Grover Cleveland

Veto Message

February 28, 1895

To the House of Representatives:

I herewith return without approval House bill No. 5624, entitled "An act to authorize the Oklahoma Central Railroad to construct and operate a railway through the Indian and Oklahoma Territories, and for other purposes."

The railroad proposed to be built under authority of this bill commences at a point in the Creek Nation called Sapulpa and runs through the Indian Territory to Oklahoma City, in Oklahoma, and thence through the Kiowa and Comanche Reservation to a point at or near the Red River, on the west line of said reservation.

There is no provision in this bill requiring the consent of the Indians through whose lands it is proposed to build the road.

The character and situation of these Indians are such as to make this consent important.

The first section gives the railroad company the right to build not only its line of road, but" such tracks, turn-outs, branches, sidings, and extensions as said company may deem it to their interest to construct."

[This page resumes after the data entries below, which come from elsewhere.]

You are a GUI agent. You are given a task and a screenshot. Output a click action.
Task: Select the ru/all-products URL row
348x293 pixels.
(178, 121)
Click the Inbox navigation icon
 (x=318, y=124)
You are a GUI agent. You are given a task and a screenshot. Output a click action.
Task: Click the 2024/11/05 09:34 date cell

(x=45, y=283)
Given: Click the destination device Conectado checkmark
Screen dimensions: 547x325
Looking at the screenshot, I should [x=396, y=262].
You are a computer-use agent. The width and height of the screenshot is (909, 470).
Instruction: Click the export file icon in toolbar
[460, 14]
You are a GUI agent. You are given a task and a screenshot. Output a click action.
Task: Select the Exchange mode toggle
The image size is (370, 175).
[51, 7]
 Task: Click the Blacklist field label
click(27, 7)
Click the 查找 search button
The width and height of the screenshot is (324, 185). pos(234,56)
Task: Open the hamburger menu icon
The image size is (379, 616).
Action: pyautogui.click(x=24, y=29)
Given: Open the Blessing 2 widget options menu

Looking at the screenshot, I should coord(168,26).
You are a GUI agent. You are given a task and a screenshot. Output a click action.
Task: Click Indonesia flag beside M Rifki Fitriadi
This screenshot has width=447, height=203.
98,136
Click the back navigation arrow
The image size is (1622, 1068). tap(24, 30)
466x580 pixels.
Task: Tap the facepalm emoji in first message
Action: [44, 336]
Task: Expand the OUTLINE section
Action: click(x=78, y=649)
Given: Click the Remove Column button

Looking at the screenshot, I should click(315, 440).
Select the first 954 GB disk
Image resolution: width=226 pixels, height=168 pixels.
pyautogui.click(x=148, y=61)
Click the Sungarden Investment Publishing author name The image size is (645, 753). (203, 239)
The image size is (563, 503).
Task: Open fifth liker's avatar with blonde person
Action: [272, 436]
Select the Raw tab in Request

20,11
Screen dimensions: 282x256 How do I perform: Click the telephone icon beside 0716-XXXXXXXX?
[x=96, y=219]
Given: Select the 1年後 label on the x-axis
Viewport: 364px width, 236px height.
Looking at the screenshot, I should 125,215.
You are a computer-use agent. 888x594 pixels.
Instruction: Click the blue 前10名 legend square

If under an apparent grant to build a railroad the route of which is in a general way defined this company is to be allowed to build such branches and extensions as it may deem it to its interest to construct, the grant, I am sure, is more comprehensive than was intended by the Congress.

It seems to me that the entire line of the proposed railroad should be precisely located and subjected to the approval of the Secretary of the Interior before the work of construction is entered upon. This bill provides that it shall be approved in sections of 25 miles before construction on such sections shall be commenced.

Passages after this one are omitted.